Loaded servers are almost always a function of the number of active objects on the grid. And the load comes not from processing the movement of those objects or their state changes, it comes from the communication overhead between the server and the clients to keep the client in synch with the server. As I've said before, it's an N^2 problem - the amount of bandwidth consumed increases with the square of the number of communication pipes.

So the battle against server lag is a really a battle to keep that amount of information being exchanged as small as possible, to make the ability to exchange it as fast as possible, to recover gracefully from desynchs and disconnects, and to manage the "heartbeat" of the system - the number of times in any interval that state changes occur.

On the other hand, client lag is almost always a factor of video card processing power. Video cards have a limited amount of memory to hold textures and a limited amount of polygons they can render per time slice. As a battle gets more crowded the demand on the videocard goes up really quickly and when its limits are exceeded the client goes into slide-show mode. Metagaming the quality of your army's video cards is not a bad strategy.

Goblin Squad Member

LordDaeron wrote:
My experience with AION where, in the time I played, we had tons of lag is not very good. We had like 1-3 thousands players trying to conquer a fortress but lag did it even more deadly as we could die w/o know who kiiled us and how we got killed just because lag was unbearable. I hope in this game we have a solution for that.

WvWvW in GW2 is astonishingly smooth. I think this is an area where some games wanted to do it before the tech was ready.

Goblin Squad Member

Ryan commented that it's possible for eg the difference between when wow released and what's more realistically possible now, is significant.

It's certainly a worthwile observation that space provides advantages and those white dots (and time dilation) help with EVE. I think formations has a huge potential and it would seem to make sense that any gameplay have strong basis in working with the tech solution instead of against it.

I posted in another thread some egs of number in RvR... *brb*

Here we go, a little research on mass pvp in other games: Numbers of participants comparison

The information may not be perfectly accurate but the approx. figures are suitable suggestive.

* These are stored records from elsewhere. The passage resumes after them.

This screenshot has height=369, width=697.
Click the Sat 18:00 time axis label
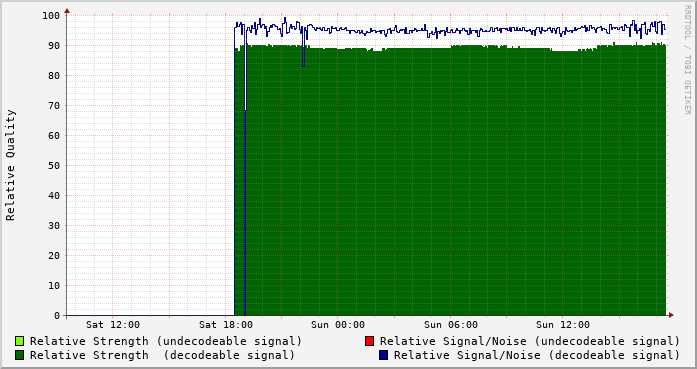tap(226, 325)
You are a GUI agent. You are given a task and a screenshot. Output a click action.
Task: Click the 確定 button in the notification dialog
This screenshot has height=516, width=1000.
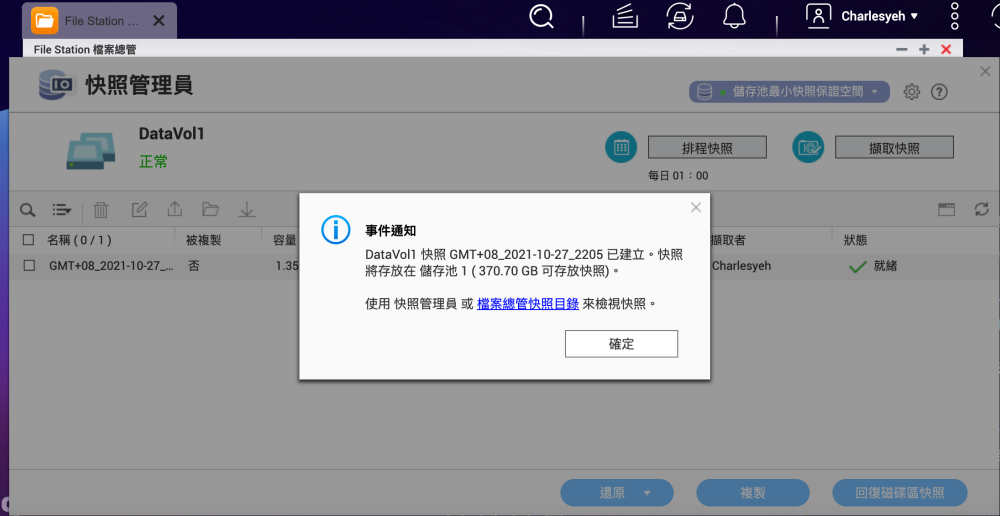point(621,344)
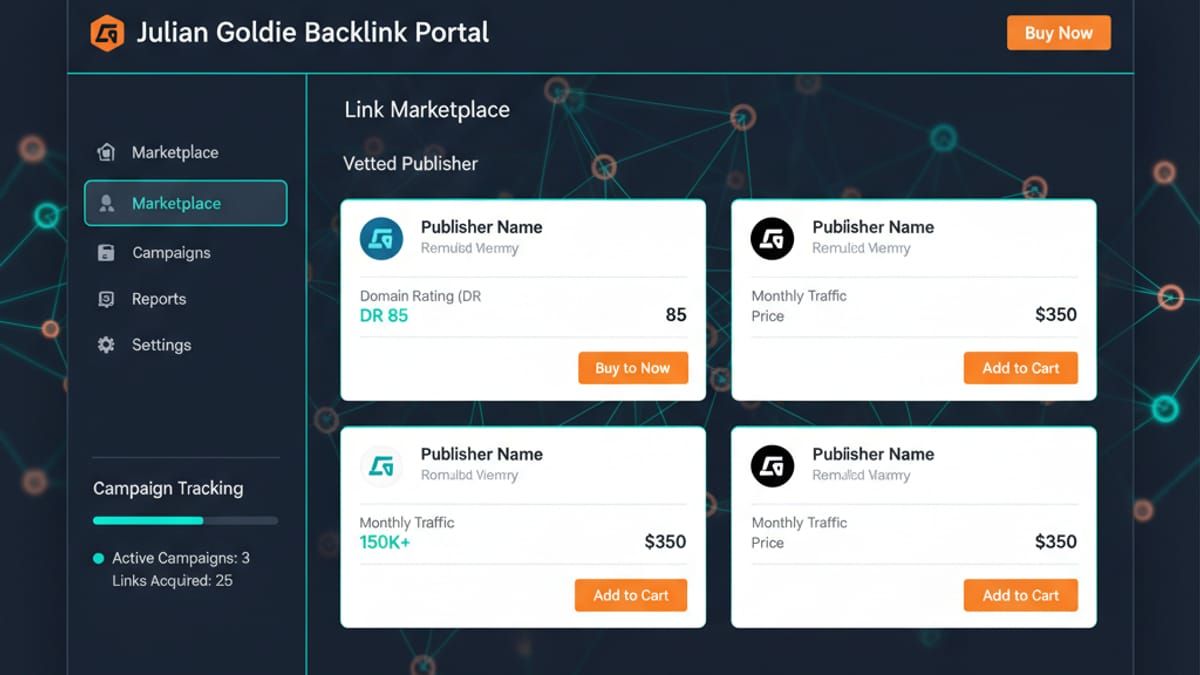Screen dimensions: 1200x675
Task: Click Add to Cart in upper-right publisher card
Action: click(1020, 368)
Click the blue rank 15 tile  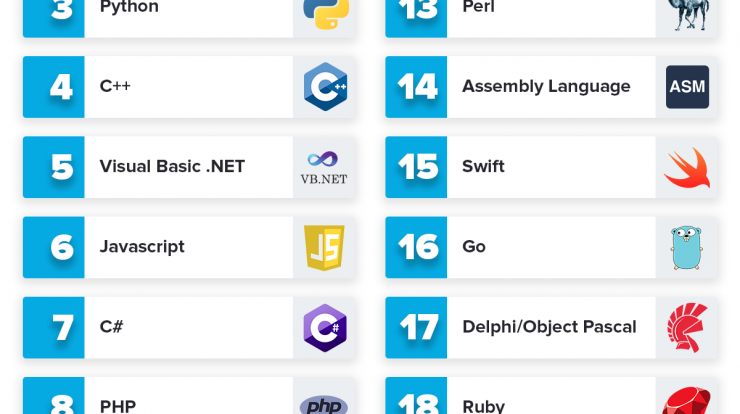416,167
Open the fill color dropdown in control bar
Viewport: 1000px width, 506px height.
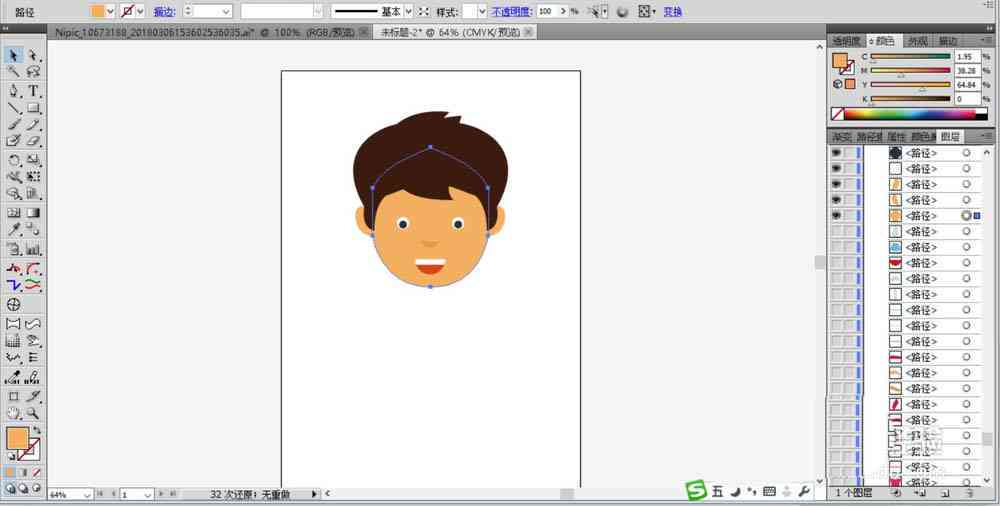(110, 11)
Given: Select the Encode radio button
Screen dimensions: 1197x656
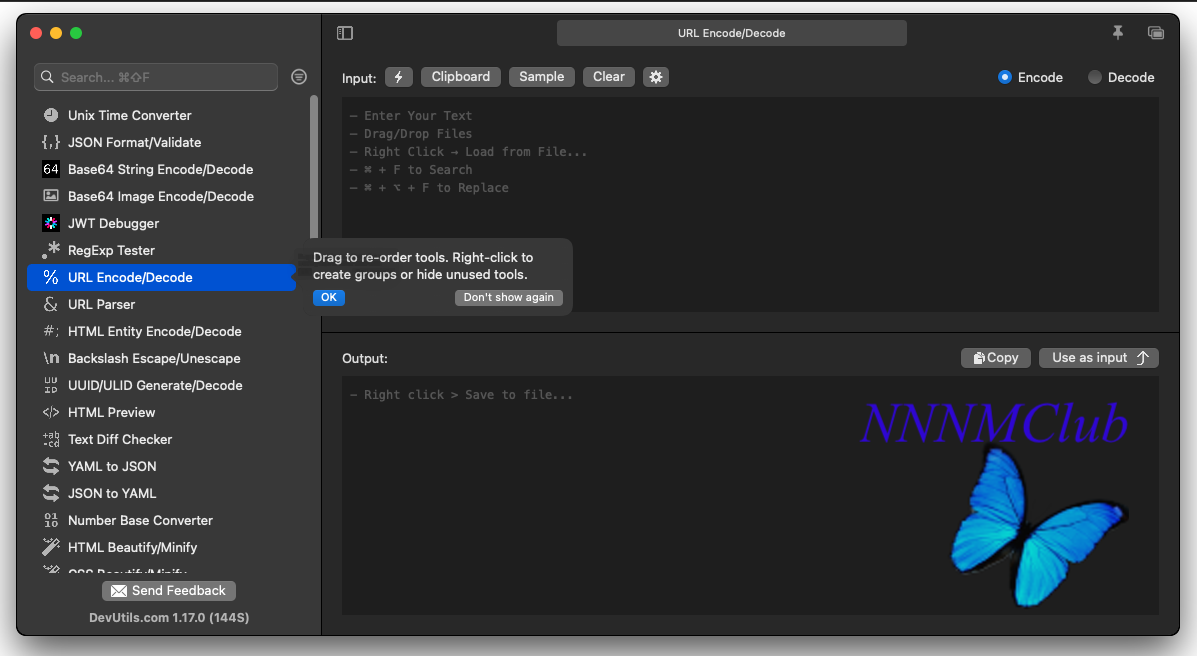Looking at the screenshot, I should click(1005, 77).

For mass pvp if going >1,000 or even 500, it does seem to make sense that formations are a significant gameplay tool for ALL players to make sense of the battlefield even if they are tethered to a unit in formation. I think after a certain scale and number of avatars displayed on screen, especially the zergy special fx mass combat in other mmorpgs it would be a significant improvement in the experience and the relation of the individual to the scale of armies would be a more realised I guess: eg individual < unit < supporting units < role in the battle.

Goblin Squad Member

There are serious bandwidth improvement arguments to be made for treating a formation as one object as far as the server is concerned. Problem is, this will probably detract from the gameplay for anyone who isn't leading one. This would maybe imply automoving and maybe once in a while hitting a clicky on the screen to follow orders to raise a shield wall etc.

Goblin Squad Member

Formation combat may be a solution but it remains to be seen if that can be implemented to be fun.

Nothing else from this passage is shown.